Clutch Start (Love on the Limit #2)

Clutch Start (Love on the Limit #2)

By Kris Monforte

1. Riley

Riley

February – Preseason Testing – Philip Island, VIC

It’s the new season, and I am ready. Last season was an intense and fierce battle until the very last race.

My best mate, Javi Cordova, walked away with the championship and hand-in-hand with the woman of his dreams. It was all sweet and wonderful, and Sophia has fit in well with the rest of the crew.

Plans of long days spent at the MudPit motocross tracks over the season break were unexpectantly cut when my parents called to tell me the news that my sister, Kiara, had taken her life. This sent a shockwave through my family, and I raced back home to be with them.

I was touched when the whole crew, my team owner, Koby Hartley, and a few other team owners came to pay their respects at Kiara’s funeral. She used to hang out in my pit box through the last few seasons, so they knew her well.

The crew helped by reaching out and keeping me involved in group chats while I was spending time with my parents back on our farm in the Southern Highlands of New South Wales. I was grateful for their regular check ins .

Updates from Fleur revealed she's been happy there's another woman around to dial down the boy hijinks and bottom of the barrel humour. But she can’t stop this happening all together.

I arranged for a late start on the first day back on track.

My parents came to spend a few days with me while I geared up for the start of the season, and we wanted to spend as much time together as possible as they get incredibly busy on the farm and live far away from all but one of the tracks.

So, I wouldn’t be seeing them for a few months.

We sit around the hotel’s restaurant before they head to the airport.

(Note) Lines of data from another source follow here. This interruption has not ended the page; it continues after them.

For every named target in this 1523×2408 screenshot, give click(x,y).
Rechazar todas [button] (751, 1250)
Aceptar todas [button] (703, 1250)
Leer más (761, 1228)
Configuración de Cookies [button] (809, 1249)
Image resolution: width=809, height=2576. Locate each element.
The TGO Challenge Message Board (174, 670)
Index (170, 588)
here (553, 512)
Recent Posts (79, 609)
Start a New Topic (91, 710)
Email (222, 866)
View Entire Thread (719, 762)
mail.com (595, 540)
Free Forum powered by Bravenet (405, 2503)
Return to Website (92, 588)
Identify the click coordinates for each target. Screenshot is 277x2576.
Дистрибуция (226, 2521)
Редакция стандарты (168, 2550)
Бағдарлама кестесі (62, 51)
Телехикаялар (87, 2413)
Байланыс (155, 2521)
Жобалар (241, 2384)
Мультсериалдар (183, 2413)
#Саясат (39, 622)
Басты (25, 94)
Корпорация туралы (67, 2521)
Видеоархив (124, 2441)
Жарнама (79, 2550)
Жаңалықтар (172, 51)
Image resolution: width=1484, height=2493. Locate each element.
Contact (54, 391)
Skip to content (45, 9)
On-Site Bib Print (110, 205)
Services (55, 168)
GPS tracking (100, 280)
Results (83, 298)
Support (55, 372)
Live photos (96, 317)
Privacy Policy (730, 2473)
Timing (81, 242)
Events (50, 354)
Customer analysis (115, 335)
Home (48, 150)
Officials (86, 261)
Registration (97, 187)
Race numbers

“Are you sure you have time for breakfast with us, dear? We don’t want to keep you for your first day back on track.” Mum worries as we sit down, looking at the menus.

“It’s ok, Mum. Koby said to take the whole day, if I wanted,” I reassured her. Koby values family and understood our situation. A stand-up team owner.

“As long as you won’t be in trouble for being late,” Mum replies.

I feel like she thinks this is like an office job, where I have an unreasonable boss who clock watches and has a mountain of paperwork for me to do.

My parents love that I can do something I love and am passionate about, but they don’t completely get it.

They have spent minimal time in the pit boxes, only because they don’t understand or want to get in the way.

So they support me from afar. They always turned up and were in the crowds when I raced Nationals, but that was the extent of what they could grasp of it.

My sister, Kiara, on the other hand, loved being in the pits with me, parking herself next to me whenever she could. She really enjoyed herself here.

“Do you have an idea on when you’ll have a free weekend to come back home?” Dad interrupts my thoughts.

“Nah, I might know today when we get the racing schedules and if there are any changes. I will let you know as soon as I do, so we can plan,” I reply as a server arrives to take our order.

Breakfast was nice and made me feel sad that my parents don’t live close enough to see on my off-weekends. I’ll have to call them more this season. They give me long hugs as they get into a cab for the airport, refusing my offer to ride with them, saying I was late enough because of them.

Taking the next cab in the cab rank, I head to the track to get this season started.